The FBI hated what Apple and Google did and the Director said so publicly. Now the authorities are fighting back and are hoping to circumvent problems by getting mere magistrates to sign off on allowing access to an individual's private data by recourse to ancient legislation.

Commenting on events, Jennifer Granick, director of civil liberties at the centre of Internet and Society at California's Stanford University said, “It’s part of what I think is going to be the next biggest fight that we see on surveillance as everyone starts to implement encryption. Does the “technical assistance” provision ordered by the court mean you have to do something to your product to make it surveillance friendly?”

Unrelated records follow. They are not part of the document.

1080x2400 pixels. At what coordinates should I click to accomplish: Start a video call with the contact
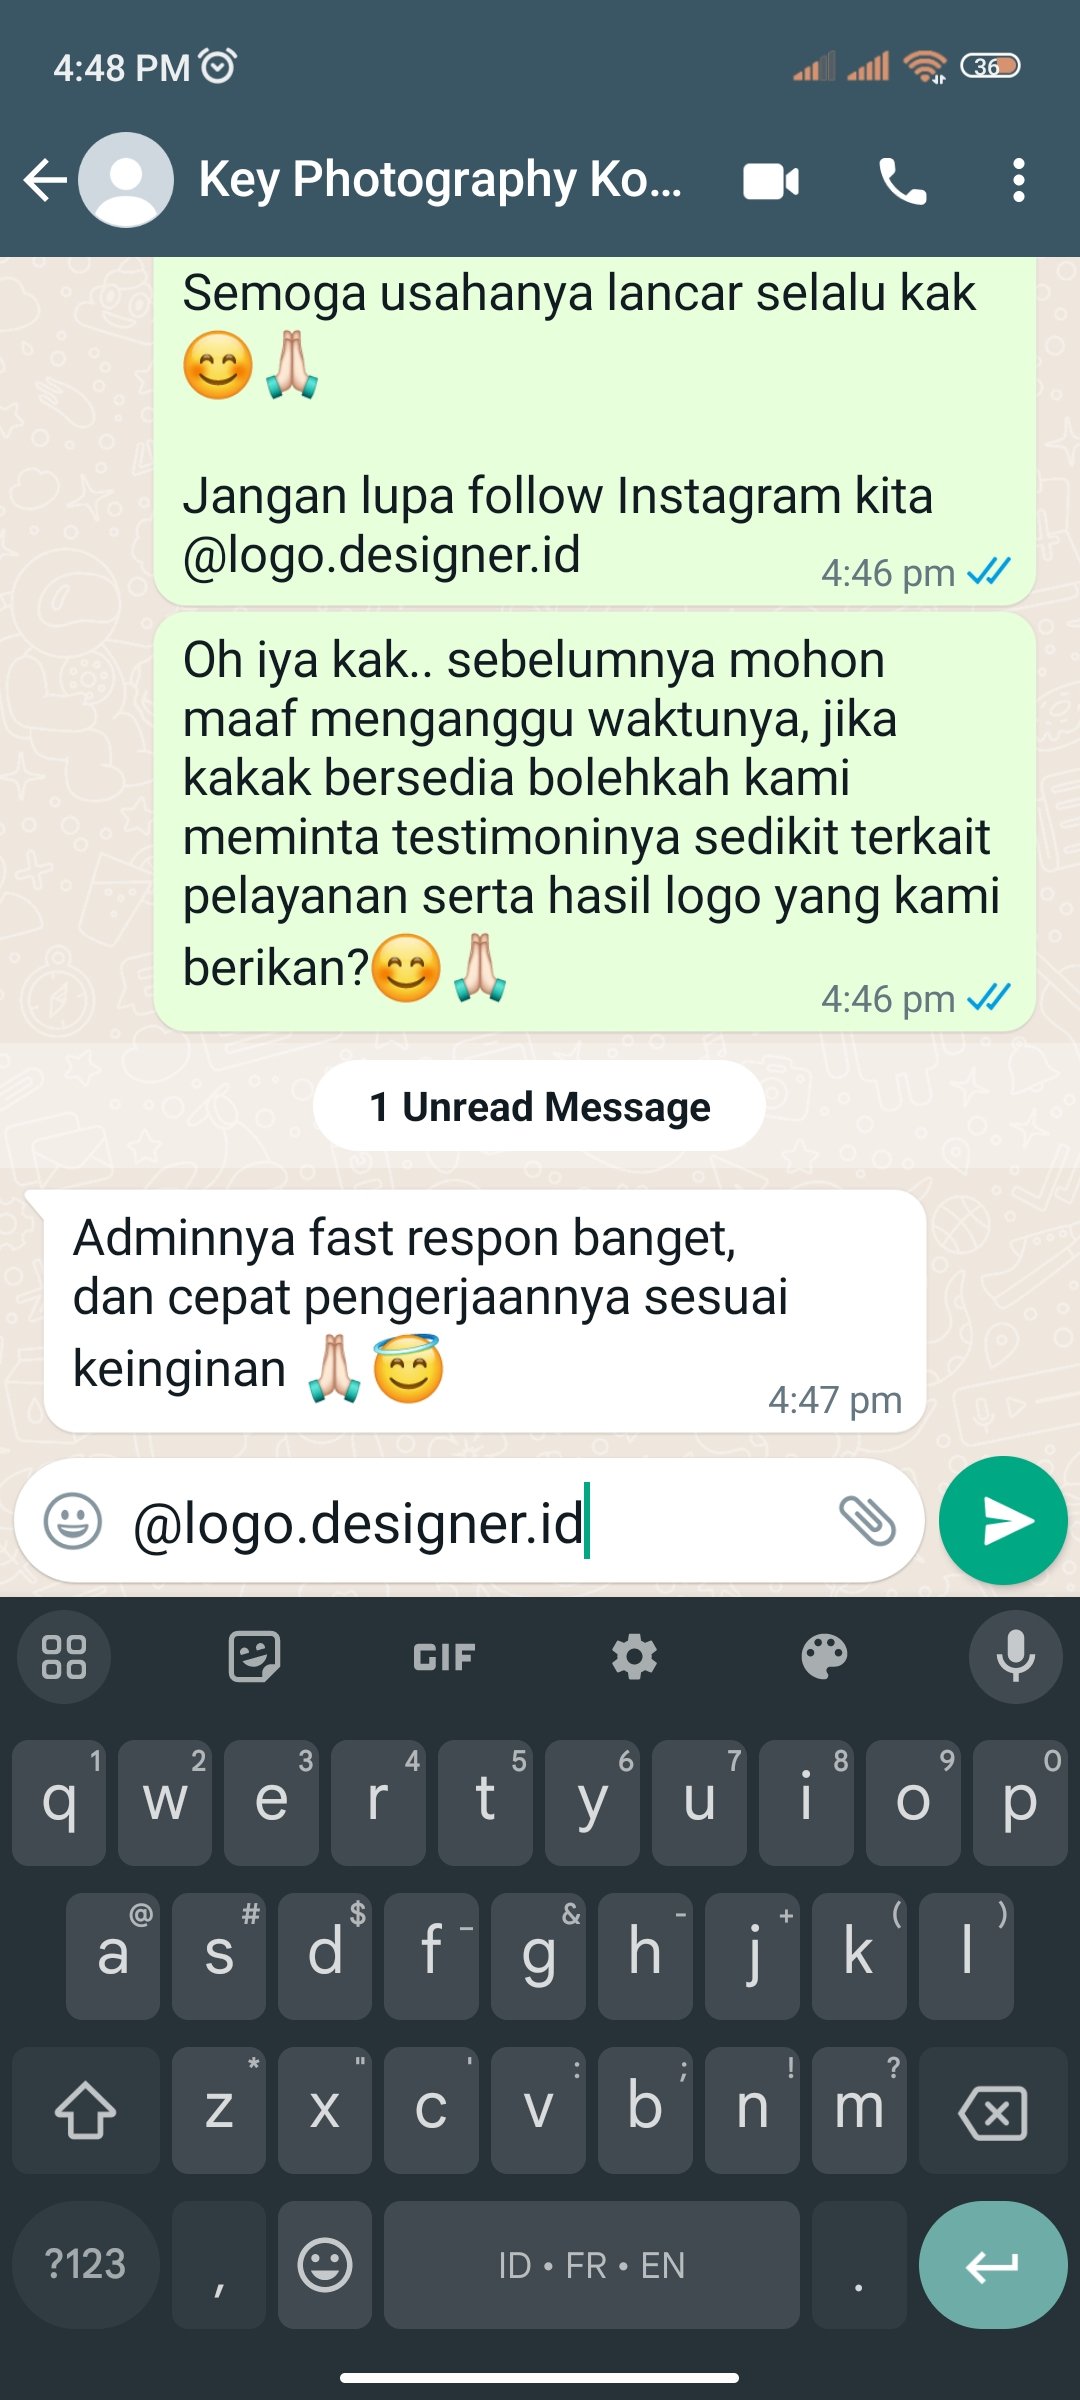pyautogui.click(x=771, y=181)
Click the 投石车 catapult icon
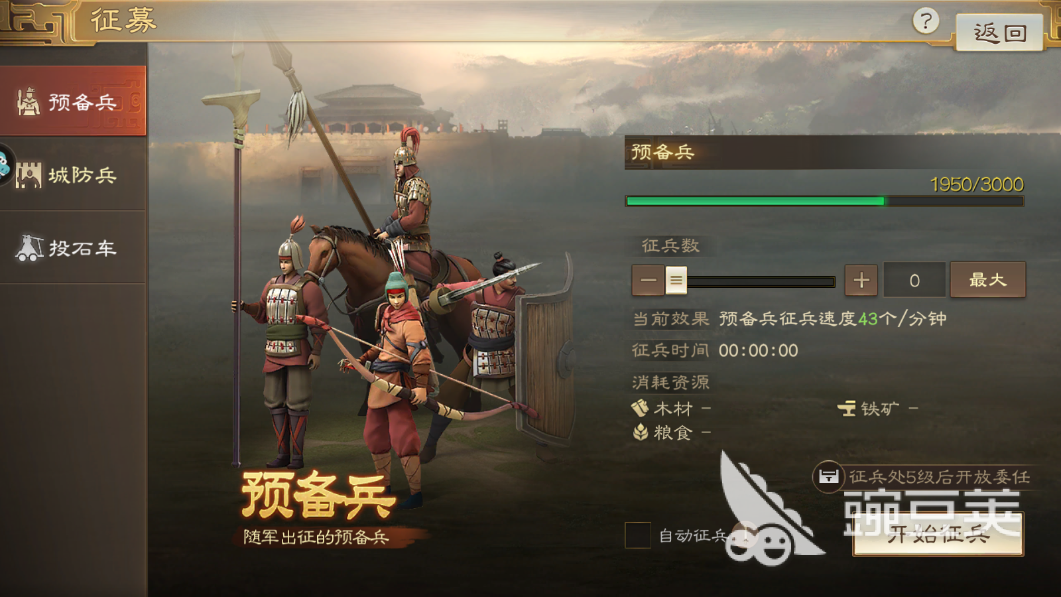 click(x=28, y=248)
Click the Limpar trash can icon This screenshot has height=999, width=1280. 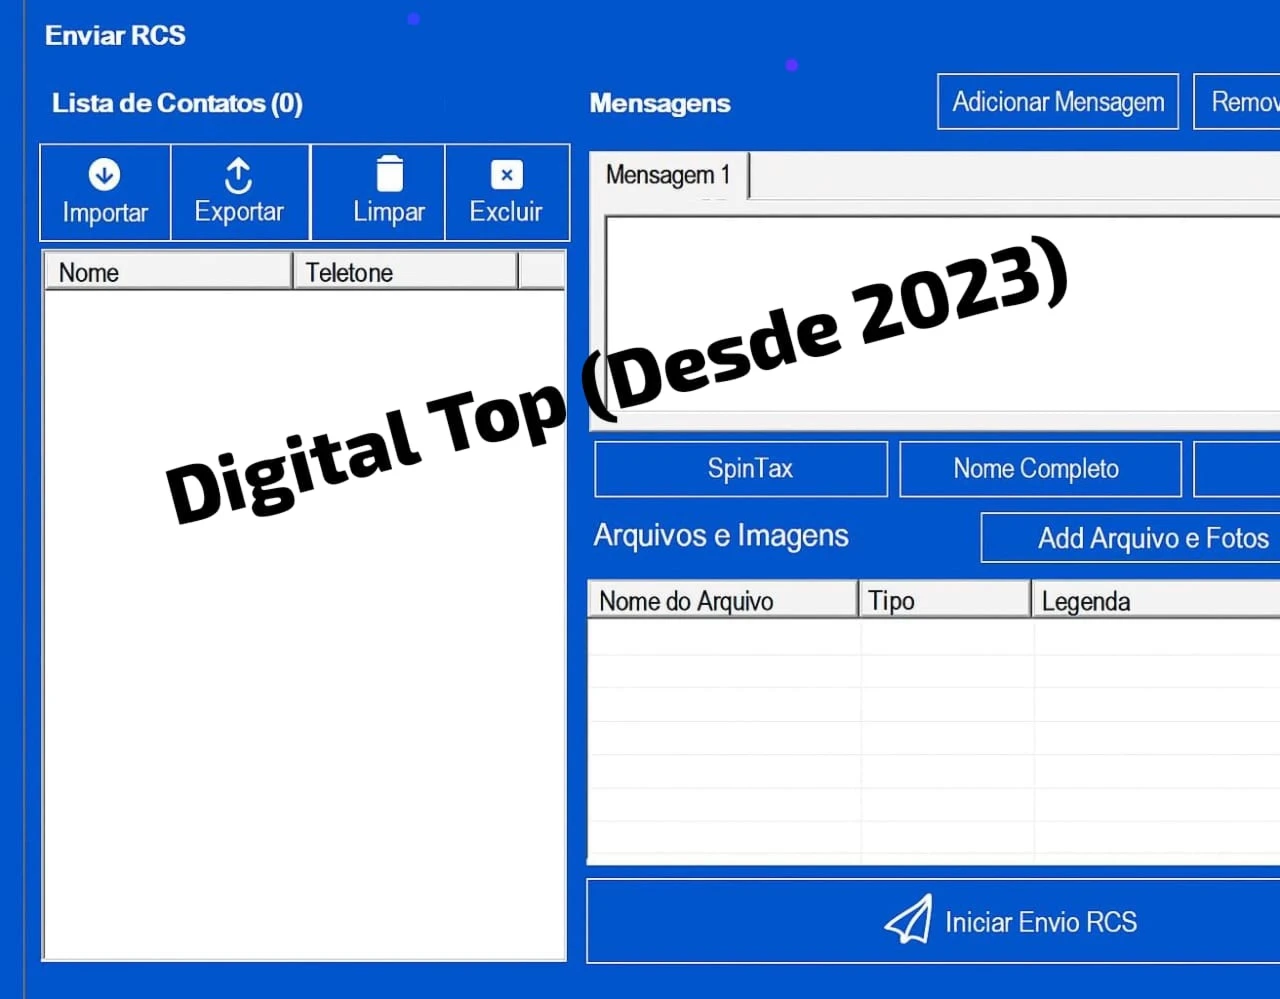coord(389,174)
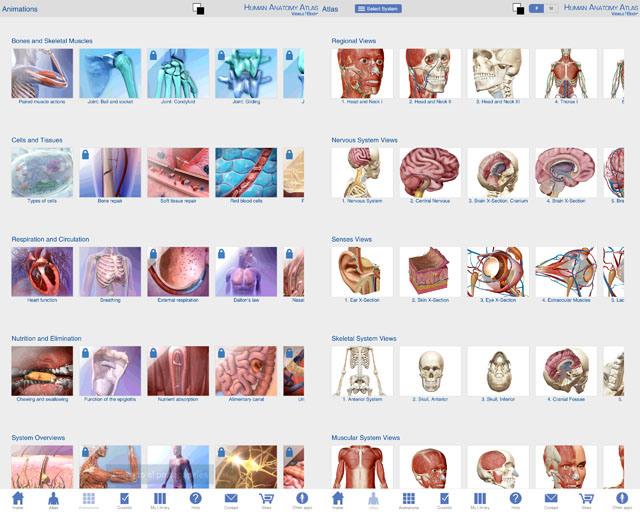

Elsewhere, Brian Hauss, a lawyer for the American Civil Liberties Union, said, “If the government were to start coercing internet service providers to fundamentally undermine their services, on pain of obstruction of justice charges, I think a lot of companies would respond by either shutting down or designing services that are effectively impossible to wiretap in any way. That would be a tremendous waste of resources, and it would effectively prevent law enforcement from getting even the properly targeted information it needs to build a case. That’s why it’s so important for the government to show restraint when coercing service providers to assist in its investigations."

But there may yet be some sort of a sliver lining. The All Writs Act is so very old that it could, and no doubt will, be argued that even if the likes of Apple and Google were prepared to open up access to the authorities, they still wouldn't be able to provide the powers-that-be with the data they want. Today both iOS and Android encrypt data only in a way the owner of can decrypt. Apple and Google say they have any keys to allow untrammelled access to consumer data as far as their. However, once a punter loads info up to the cloud, anything goes and the feds will be to rootle through ether to their hearts' content.

When George Washington died on December 14, 1799. His last words were "'Tis well". T'aint now.